Blithely ignoring the 70 per cent funding cuts which Tory-led governments have inflicted on Croydon over the last decade in the name of “austerity”, or the considerable costs incurred in the past 10 months because of the coronavirus pandemic, Perry and his Conservative chums want to spend Town Hall meeting time discussing this poorly-drafted motion:
This failing Council has bankrupted Croydon. To plug the £65million annual black hole in its finances they have proposed a devastating cuts package that hits the most vulnerable residents in Croydon the hardest.
These terrible cuts will decimate vital services that the poorest in our borough rely upon. It will also severely cut funding to essential voluntary organisations and charities that have done so much to help local people to get through the pandemic.
In order to protect the most vulnerable in Croydon, this Council will cancel the proposed service cuts, and maintain funding for our vital voluntary and charitable sector.

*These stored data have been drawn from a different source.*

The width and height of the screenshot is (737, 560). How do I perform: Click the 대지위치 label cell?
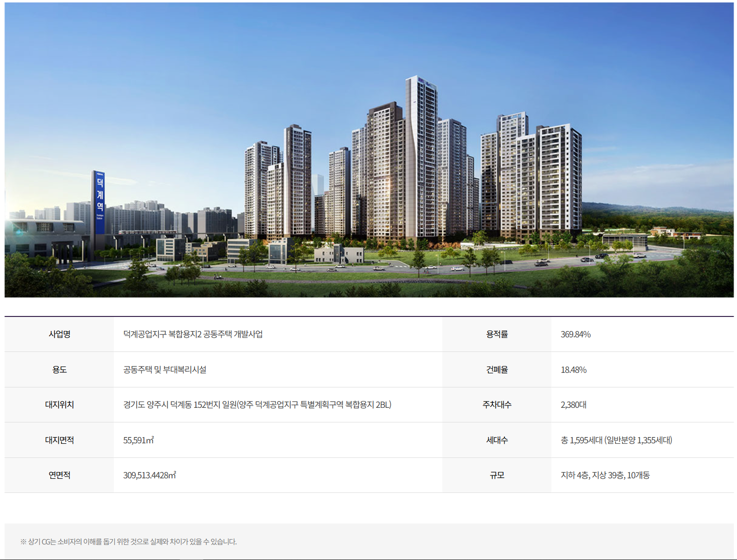point(59,405)
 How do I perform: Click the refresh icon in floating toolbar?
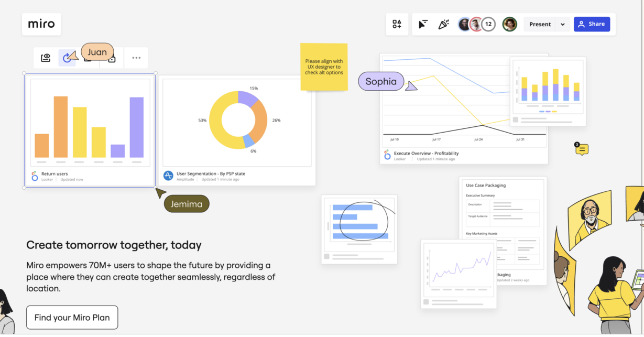tap(67, 58)
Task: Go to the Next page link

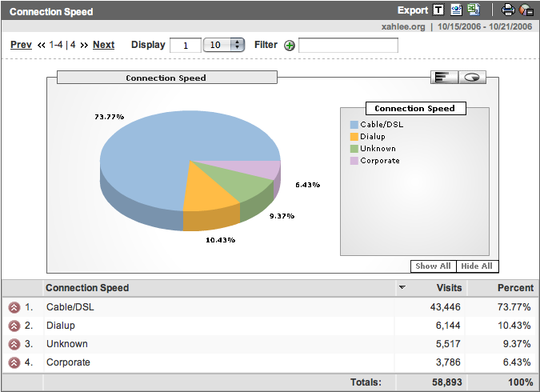Action: pos(103,45)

As a Katharine Street source said tonight: “Who knew? Croydon Conservatives do have a heart after all!
“The Tories know full well that all the cuts are being dictated by Whitehall and the Tory Government. Cancelling the cuts will simply wreck the council’s rescue package that they submitted to MHCLG.

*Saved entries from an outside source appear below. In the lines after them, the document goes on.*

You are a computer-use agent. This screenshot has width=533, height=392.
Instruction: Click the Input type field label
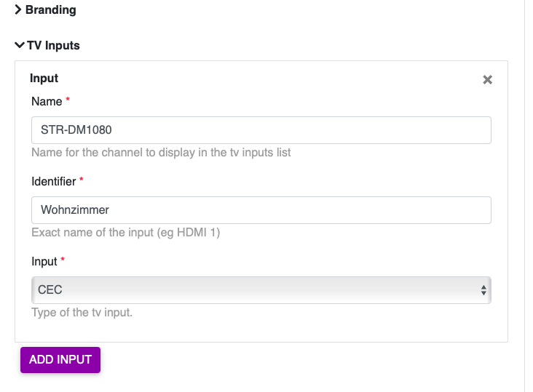click(x=44, y=260)
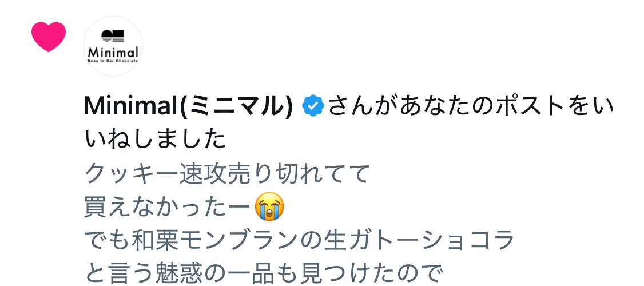The height and width of the screenshot is (286, 644).
Task: Click the katakana ミニマル in the name
Action: point(236,106)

“Both groups of councillors though might do well to step back and take a long hard look at themselves. There are 500 council staff losing their jobs, entire departments at the council are being axed, services for the borough’s vulnerable children and elderly under threat, and we are in the middle of a deadly pandemic…
“Yet these lot are playing games in the Town Hall chamber like they are members of some third-rate Sixth Form debating society.
“And they wonder why no one takes them seriously?”